Pendant ce temps, la manufacture d'Essonnes, pourtant le berceau de cette révolution technologique, est hors
course : en effet, vendue sur faillite en 1801 pour être affectée dix ans plus tard à une filature, ce n'est
qu'en 1836 qu'elle retrouve sa vocation papetière.

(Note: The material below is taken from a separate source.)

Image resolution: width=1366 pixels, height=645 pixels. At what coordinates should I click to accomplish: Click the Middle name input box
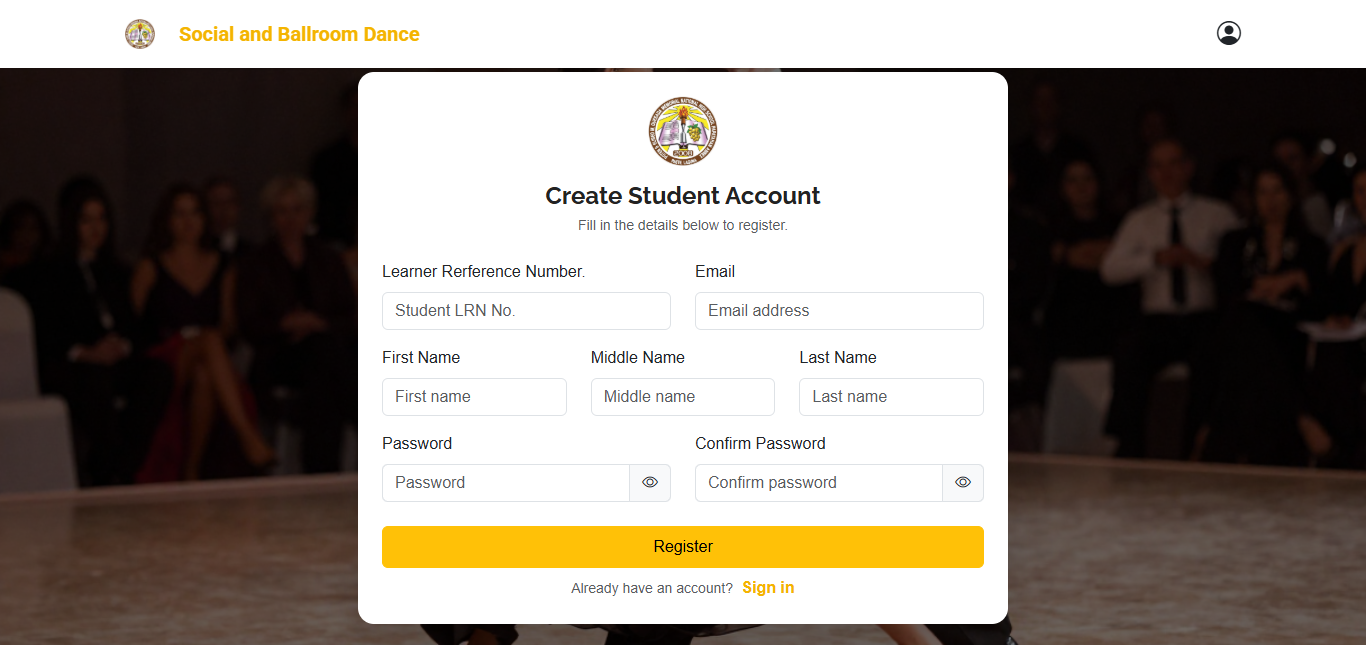click(683, 397)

Sous l'impulsion du directeur Amédée Gratiot, elle mettra vingt ans à devenir la plus importante de France,
avec 9 machines, une turbine et une roue hydrauliques et plusieurs moteurs à vapeur installés dans de nouveaux
locaux construits à partir de 1850.
Après une deuxième faillite en 1866, c'est Aimé Darblay qui la rachète et en poursuit activement l'extension
en la convertissant à la pâte de bois (et non plus de chiffon), puisqu'en 1900 elle comptera 18 machines
servies par trois bons milliers d'ouvriers. Au cours de sa longue carrière, d'ailleurs, l'effectif
des machines ira jusqu'à 23. La plupart d'entre elles, très petites ou à forme ronde, étaient d'ailleurs
dédiées à des fabrications épisodiques ou limitées.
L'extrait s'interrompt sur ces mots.